Accepted Input Types

Tokei methods accept multiple representations of the same temporal concept. Values are automatically converted when possible.

Time values

A time can be expressed using any of the following types:

  • Time
  • Event
  • DateTimeInterface
  • NativeEvent

Example:

use Bakame\Tokei\Interval;

Interval::between(Time::noon(), Time::endOfDay());
Interval::between(new DateTime('2026-05-23 15:23:16'), Time::endOfDay());
Interval::between(Event::at(Time::noon(), 'lunch'), new DateTime('2026-05-23 15:23:16'));

The date and timezone components of the DateTimeInterface object are ignored when used as a Time instance parameter.

$interval = Interval::between(
    Event::at(Time::noon(), 'lunch'),
    new DateTime('2026-05-23 15:23:16', new DateTimeZone('Europe/Brussels'))
);
$interval->end->format();
// returns '15:23:16'

Duration values

A duration can be expressed using any of the following types:

  • Duration
  • DateInterval
  • Interval
  • Task
  • NativeInterval
  • NativeTask

Example:

Interval::since(
    new DateTime('2026-05-23 15:23:16'), 
    new DateInterval('PT3H')
);

Interval::since(
    new DateTime('2026-05-23 15:23:16'), 
    Duration::of(hours: 3),
);

For Interval types, the interval duration property will be used.

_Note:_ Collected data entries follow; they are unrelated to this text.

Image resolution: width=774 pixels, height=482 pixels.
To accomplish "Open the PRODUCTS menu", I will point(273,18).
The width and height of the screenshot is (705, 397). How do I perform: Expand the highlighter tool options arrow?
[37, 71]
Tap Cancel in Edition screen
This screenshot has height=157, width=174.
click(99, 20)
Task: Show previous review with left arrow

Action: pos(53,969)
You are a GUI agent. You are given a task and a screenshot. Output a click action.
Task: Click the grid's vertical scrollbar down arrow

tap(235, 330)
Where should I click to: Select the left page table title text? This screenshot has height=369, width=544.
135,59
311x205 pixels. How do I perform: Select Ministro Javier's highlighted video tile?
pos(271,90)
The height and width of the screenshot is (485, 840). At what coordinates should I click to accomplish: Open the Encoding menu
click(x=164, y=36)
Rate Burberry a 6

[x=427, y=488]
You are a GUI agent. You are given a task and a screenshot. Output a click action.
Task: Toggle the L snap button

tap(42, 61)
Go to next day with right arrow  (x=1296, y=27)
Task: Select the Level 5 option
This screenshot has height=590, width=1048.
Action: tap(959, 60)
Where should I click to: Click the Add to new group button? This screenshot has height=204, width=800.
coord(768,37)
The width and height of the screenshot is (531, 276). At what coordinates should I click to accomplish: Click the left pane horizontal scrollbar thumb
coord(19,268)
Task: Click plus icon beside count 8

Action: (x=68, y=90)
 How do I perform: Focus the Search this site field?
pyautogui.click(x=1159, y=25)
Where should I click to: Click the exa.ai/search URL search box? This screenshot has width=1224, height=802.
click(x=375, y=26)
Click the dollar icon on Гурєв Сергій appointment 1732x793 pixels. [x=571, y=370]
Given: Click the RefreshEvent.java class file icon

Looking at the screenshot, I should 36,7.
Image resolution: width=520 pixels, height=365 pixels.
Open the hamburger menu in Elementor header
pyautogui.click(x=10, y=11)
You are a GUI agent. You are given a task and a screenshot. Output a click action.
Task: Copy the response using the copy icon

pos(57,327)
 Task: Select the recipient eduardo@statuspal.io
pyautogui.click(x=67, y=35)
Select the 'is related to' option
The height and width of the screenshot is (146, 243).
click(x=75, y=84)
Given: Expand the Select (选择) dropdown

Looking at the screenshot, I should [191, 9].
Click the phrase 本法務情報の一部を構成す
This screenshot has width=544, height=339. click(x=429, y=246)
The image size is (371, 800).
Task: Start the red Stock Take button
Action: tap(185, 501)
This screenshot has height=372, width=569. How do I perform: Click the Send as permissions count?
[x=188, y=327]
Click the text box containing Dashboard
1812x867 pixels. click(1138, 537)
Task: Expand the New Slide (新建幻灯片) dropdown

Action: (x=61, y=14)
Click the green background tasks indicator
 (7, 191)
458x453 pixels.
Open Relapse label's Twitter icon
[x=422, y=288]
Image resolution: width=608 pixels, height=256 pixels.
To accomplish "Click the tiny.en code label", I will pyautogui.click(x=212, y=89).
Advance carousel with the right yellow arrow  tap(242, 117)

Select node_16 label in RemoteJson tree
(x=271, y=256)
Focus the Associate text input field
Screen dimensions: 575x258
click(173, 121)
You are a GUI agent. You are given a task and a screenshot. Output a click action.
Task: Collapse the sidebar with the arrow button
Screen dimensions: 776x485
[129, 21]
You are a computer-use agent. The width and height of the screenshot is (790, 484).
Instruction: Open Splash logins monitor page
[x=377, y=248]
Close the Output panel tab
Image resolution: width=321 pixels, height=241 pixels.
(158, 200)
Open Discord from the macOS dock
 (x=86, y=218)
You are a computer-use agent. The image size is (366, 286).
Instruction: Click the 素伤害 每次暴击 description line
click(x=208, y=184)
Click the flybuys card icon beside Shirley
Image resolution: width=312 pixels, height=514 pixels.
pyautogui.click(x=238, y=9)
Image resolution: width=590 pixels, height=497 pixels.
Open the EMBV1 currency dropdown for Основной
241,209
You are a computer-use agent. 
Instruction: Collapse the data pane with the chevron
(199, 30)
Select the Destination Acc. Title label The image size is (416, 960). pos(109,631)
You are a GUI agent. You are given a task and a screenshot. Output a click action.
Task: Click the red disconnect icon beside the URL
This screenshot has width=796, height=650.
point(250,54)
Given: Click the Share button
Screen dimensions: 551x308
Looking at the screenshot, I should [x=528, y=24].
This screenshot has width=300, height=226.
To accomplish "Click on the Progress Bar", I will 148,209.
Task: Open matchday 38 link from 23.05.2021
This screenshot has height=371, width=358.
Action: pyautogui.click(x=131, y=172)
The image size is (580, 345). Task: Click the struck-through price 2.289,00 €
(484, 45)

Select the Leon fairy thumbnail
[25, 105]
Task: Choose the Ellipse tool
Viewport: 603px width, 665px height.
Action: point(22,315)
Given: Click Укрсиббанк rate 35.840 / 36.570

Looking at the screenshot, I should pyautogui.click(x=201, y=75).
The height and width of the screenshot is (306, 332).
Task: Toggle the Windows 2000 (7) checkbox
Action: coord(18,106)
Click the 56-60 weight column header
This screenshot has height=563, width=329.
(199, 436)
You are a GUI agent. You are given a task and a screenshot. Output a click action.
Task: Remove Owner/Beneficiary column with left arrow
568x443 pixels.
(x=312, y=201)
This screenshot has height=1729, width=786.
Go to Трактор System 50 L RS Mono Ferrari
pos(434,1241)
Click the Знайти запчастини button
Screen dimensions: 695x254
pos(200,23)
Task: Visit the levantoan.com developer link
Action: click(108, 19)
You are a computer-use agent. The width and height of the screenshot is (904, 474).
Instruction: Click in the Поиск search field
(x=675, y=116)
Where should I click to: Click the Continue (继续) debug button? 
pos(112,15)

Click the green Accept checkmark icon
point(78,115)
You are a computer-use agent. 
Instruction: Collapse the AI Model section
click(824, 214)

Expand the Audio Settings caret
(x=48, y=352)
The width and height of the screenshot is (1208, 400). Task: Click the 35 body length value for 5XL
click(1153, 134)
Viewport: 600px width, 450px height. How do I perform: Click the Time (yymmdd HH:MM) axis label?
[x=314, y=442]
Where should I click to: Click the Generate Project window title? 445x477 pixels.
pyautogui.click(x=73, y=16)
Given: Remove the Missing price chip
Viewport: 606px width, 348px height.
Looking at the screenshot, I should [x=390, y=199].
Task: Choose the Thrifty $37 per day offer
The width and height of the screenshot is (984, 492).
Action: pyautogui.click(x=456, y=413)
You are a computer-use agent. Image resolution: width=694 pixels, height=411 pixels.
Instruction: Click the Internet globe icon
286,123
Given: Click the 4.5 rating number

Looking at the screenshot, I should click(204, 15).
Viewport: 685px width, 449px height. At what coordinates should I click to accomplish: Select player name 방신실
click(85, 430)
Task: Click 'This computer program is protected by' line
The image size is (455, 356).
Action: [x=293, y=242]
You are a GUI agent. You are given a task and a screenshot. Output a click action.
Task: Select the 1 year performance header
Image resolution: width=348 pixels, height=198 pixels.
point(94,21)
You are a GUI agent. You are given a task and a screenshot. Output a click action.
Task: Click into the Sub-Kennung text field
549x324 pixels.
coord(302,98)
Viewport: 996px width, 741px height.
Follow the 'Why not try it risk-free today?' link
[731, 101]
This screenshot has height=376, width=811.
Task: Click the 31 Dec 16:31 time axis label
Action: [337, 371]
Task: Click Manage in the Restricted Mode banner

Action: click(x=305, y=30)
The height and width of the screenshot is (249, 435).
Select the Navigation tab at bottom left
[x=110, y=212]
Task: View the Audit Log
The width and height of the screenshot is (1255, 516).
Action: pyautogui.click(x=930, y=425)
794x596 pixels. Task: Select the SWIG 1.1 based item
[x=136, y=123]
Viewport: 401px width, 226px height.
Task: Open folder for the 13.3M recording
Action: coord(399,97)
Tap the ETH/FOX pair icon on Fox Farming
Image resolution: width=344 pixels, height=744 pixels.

DateInterval instances which do not use deterministic component will be rejected and throw an InvalidDuration exception if provided in place of a Duration instance.

Interval::since(
    new DateTime('2026-05-23 15:23:16'), 
    new DateInterval('P1MT3H')
);
//will throw because the month component is used

When a DateInterval instance is generated through DateTimeInterface::diff, intervals containing months or years are still accepted because the DateInterval::days property contains the resolved duration in days.

Interval values

An interval can be expressed using any of the following types:

  • Interval
  • Task
  • NativeInterval
  • NativeTask

All remarks related to DateTimeInterface and DateInterval usages are applicable for interval types.

Identifier values

Identifiers can be expressed using:

  • Identifiers
  • classes implementing the HasIdentifiers interface
  • string
  • iterable<Identifiers|HasIdentifiers|string>

Argument rules

Concept Accepted representations
Time Time, Event, DateTimeInterface, NativeEvent
Duration Duration, DateInterval, Interval, Task, NativeInterval, NativeTask
Interval Interval, Task, NativeInterval, NativeTask
Identifiers Identifiers, HasIdentifiers, string, iterable

Unless stated otherwise, any method accepting a temporal primitive also accepts any compatible representation of that primitive.

Time vs Native representations

Tokei distinguishes between two temporal domains:

Time-based types (no date/timezone)

  • Time
  • Event
  • Interval
  • Task

These types represent time-of-day semantics only.
Date and timezone information are not part of their model.

Native types (absolute datetime)

  • NativeEvent
  • NativeInterval
  • NativeTask
  • DateTimeInterface

These types represent real-world instants and preserve date and timezone information.

Conversion rule

When a DateTimeInterface is used in a Time-based context, only the time-of-day is used. When used in a Native context, the full datetime (date + timezone) is preserved.